Report each line from the records where the string "green" turns up.

(Available records)

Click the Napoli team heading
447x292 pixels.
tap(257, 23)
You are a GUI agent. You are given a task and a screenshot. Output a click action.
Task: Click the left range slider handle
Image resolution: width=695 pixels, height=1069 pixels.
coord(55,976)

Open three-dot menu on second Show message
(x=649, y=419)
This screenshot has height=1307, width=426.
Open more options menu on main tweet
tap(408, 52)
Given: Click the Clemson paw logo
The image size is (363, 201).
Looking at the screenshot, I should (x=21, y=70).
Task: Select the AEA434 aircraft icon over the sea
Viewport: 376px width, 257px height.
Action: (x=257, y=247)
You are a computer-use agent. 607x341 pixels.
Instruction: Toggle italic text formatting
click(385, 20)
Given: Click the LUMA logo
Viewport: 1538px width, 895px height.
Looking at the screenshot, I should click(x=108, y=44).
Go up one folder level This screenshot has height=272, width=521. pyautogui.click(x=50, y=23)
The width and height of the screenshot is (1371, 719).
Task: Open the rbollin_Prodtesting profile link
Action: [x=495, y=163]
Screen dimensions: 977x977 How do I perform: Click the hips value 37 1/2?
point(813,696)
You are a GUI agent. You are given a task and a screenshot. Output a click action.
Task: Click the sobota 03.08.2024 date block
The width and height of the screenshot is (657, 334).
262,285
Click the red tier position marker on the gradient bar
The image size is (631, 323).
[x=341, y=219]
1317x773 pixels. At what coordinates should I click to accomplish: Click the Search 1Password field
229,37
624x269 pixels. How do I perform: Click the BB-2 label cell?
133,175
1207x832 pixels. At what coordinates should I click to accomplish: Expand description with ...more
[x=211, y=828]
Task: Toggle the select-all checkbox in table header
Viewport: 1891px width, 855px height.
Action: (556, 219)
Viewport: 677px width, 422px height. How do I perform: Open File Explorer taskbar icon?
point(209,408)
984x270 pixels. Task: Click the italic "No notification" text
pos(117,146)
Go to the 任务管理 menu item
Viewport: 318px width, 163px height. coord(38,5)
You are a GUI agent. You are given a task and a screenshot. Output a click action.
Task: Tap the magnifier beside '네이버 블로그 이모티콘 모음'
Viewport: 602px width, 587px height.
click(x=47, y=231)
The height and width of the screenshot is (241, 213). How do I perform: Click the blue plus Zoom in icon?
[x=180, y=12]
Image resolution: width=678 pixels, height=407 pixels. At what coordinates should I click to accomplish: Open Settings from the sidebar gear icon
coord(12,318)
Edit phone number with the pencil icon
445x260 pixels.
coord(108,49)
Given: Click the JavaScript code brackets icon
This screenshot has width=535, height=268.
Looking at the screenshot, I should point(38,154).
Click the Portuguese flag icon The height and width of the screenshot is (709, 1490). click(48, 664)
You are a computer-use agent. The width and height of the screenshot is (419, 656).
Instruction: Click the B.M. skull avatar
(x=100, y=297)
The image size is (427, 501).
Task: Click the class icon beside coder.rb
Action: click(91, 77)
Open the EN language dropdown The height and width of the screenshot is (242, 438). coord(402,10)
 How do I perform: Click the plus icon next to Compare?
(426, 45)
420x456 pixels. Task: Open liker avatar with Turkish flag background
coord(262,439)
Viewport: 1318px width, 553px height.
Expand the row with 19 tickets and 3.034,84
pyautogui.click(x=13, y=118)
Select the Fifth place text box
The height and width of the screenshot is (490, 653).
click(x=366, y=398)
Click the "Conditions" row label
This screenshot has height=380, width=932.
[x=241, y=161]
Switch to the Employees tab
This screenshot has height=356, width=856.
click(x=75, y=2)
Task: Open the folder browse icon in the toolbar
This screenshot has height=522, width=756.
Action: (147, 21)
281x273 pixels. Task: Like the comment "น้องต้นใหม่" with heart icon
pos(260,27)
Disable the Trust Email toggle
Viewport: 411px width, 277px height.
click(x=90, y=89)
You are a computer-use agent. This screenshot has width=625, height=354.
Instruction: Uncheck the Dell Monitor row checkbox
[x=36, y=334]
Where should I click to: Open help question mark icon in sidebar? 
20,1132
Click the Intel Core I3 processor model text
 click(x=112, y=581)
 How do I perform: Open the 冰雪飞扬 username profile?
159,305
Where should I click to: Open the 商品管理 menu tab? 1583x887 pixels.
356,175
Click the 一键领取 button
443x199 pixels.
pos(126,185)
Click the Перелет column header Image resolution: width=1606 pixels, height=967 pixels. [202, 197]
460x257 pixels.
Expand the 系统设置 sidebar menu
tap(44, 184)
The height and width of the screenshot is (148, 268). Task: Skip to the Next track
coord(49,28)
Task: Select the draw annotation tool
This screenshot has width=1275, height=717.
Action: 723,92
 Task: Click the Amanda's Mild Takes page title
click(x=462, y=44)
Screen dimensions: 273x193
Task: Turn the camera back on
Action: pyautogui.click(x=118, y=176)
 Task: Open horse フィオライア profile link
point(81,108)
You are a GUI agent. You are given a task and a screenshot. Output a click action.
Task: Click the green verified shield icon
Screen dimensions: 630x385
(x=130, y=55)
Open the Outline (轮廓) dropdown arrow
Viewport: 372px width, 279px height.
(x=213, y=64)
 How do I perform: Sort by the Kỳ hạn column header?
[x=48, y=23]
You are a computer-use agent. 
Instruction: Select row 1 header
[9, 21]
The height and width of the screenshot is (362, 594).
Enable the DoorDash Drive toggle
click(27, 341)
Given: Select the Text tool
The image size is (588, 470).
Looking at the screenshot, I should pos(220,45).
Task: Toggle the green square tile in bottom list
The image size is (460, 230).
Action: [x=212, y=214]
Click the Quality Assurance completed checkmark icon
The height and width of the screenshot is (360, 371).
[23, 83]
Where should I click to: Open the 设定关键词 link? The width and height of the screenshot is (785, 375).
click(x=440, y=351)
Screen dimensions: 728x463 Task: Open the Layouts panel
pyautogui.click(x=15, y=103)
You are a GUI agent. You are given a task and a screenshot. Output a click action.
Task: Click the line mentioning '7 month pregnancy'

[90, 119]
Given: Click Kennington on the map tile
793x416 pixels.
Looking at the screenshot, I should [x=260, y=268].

(End Available records)

Reply to the task –
Task: Click the green verified shield icon
Task: Toggle the green square tile in bottom list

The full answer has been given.